Prometheus allows you to write your own expressions with the data it has collected so you can check error rates over time, compare deltas, find the 99th percentile of metrics, and any number of things.

To be clear, you can use Prometheus to just replicate Sensu’s simple ‘healthy, error, warning’ style monitoring, but that doesn’t take advantage of its key benefit: time-based monitoring. Time-based monitoring is a very different paradigm from old-skool monitoring, as it gives you some incredible abilities such as alerting only if a condition is met for a specific period of time.

______________________________________________________________________________________________

“Lots of monitoring systems let you delay alerting. Prometheus lets you take a metric like request response speed and perform math on it.”

______________________________________________________________________________________________

I know what you’re thinking. “Curtis, lots of monitoring systems let you delay alerting.” Sure, but that’s not what I’m talking about here. Prometheus offers you the ability to take a metric like request response speed and perform math on it to only alert if, say, less than 99% of your requests are processed in 150ms. It also allows you to do other interesting things like monitoring the rate of increase. For example, if you usually have 10 requests per second, and suddenly the rate of requests skyrockets to 1,000 per second and stays like that for a long period of time.

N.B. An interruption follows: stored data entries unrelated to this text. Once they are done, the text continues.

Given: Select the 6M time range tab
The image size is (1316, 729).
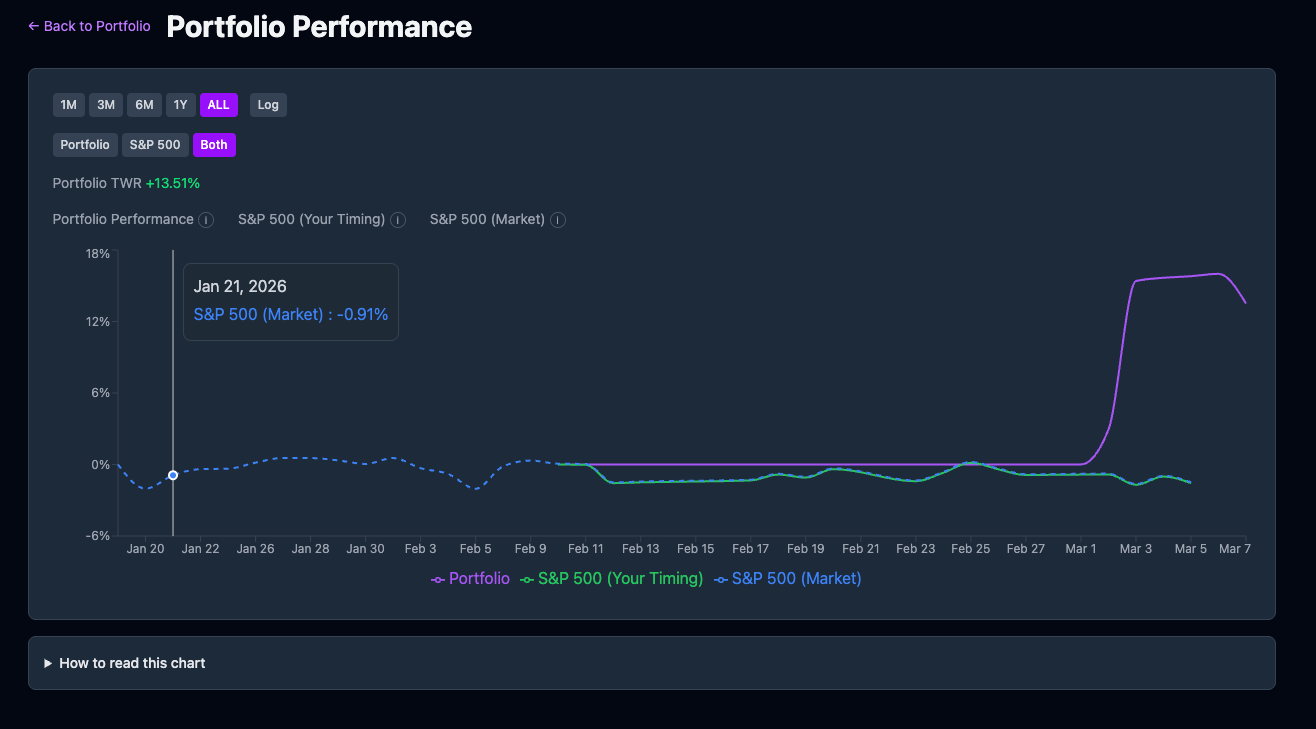Looking at the screenshot, I should pyautogui.click(x=143, y=104).
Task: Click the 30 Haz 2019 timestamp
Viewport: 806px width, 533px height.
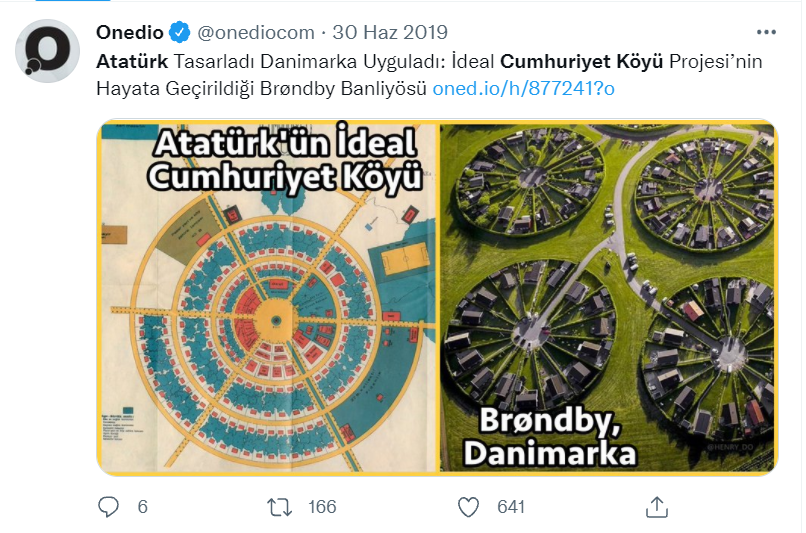Action: click(x=391, y=33)
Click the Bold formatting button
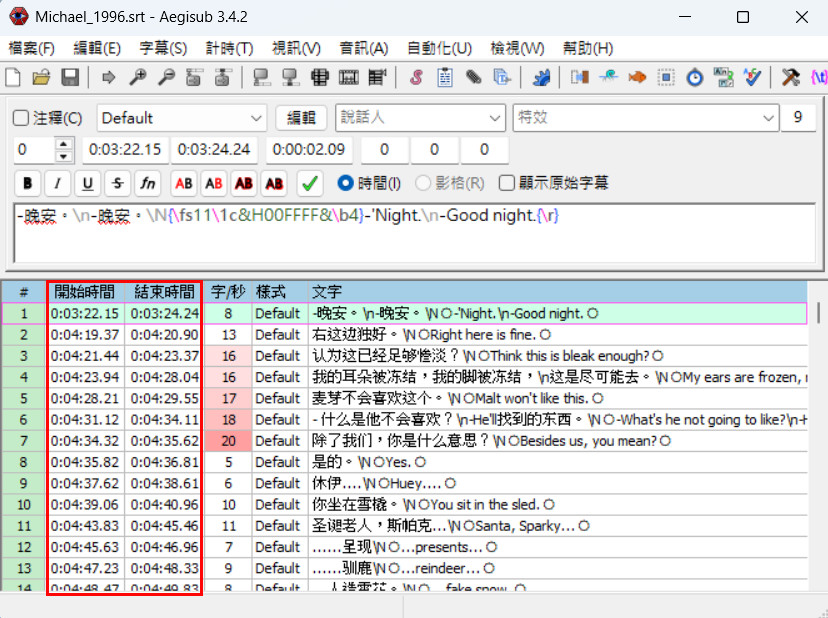This screenshot has width=828, height=618. (27, 183)
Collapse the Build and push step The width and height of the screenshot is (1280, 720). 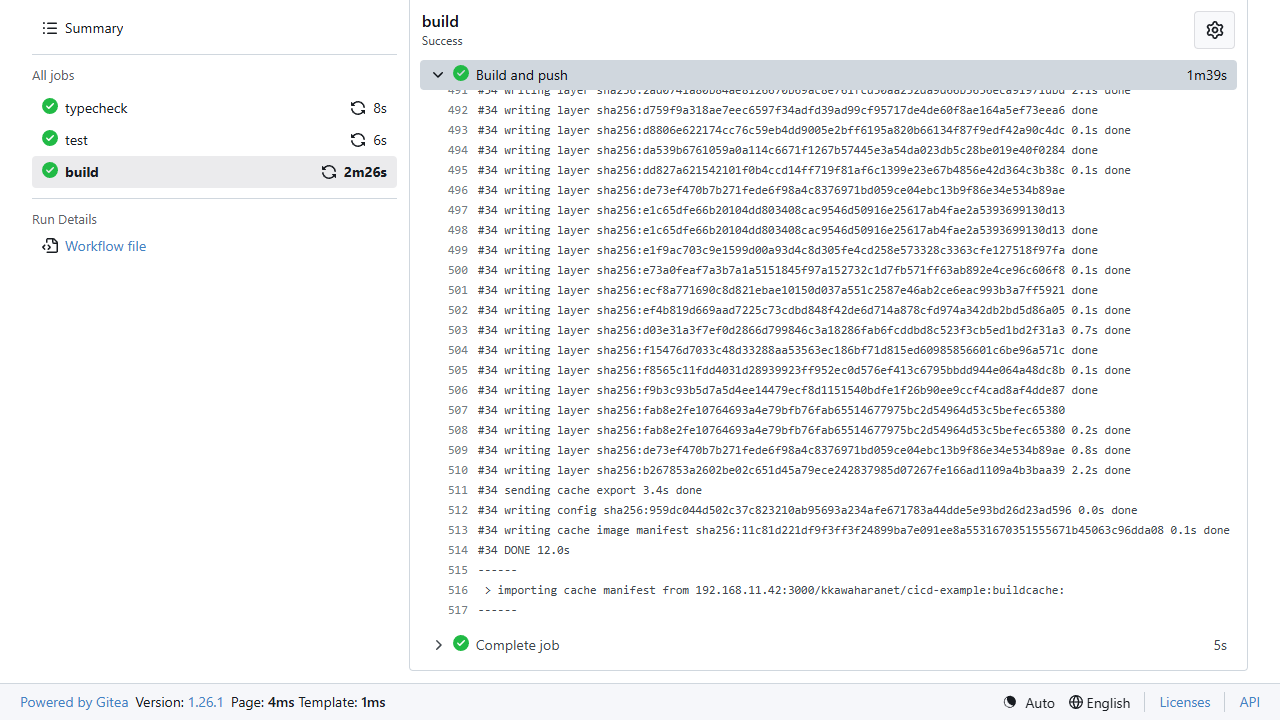pyautogui.click(x=438, y=75)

Tracking http requests in Prometheus

Tracking http requests in Prometheus

Additionally, Prometheus allows you to tag the alert with information you can use to group alerts, services, and machines together. This is incredibly useful when you have high-availability services where you have multiple instances of the same service up; you may not care if one goes down, but you might get a bit ‘lively’ if more than 50% are down. Grouping them can be helpful so you only get paged once for a whole series of alerts, as opposed to getting a page storm (or, as we lovingly call it, “phone melting”).

All that said, let’s go through some of the things you’ll want to pay attention to if you’re using Prometheus for your monitoring solution.

Service discovery
In our shop we use HashiCorp Consul for our service discovery mechanism. One of the great things about Prometheus is that it has an out-of-the-box way to find your services using Consul by setting the consul_sd_config value in the configuration file. This allows you to monitor a service such as Rabbitmq and use Consul tags to further limit your targets. This comes with a huge caveat: if your service disappears from Consul, Prometheus no longer knows about it.

Here’s an example of a problem we’ve run into with this. We run many of our services as three Kubernetes pods, and we want to run a check to ensure 2/3 of the cluster is up:

(avg(up{job="job"}) BY (deployment, version, svcprom_env, branch, clusterid)) < 0.67

If this comes back false, we want to send an xMatters alert to the team responsible for the service that is in an unhealthy state. The problem is if two of your pods disappear from Consul, then only one of your pods is getting scraped for metrics… and Prometheus is quite happy to carry on thinking everything is fine.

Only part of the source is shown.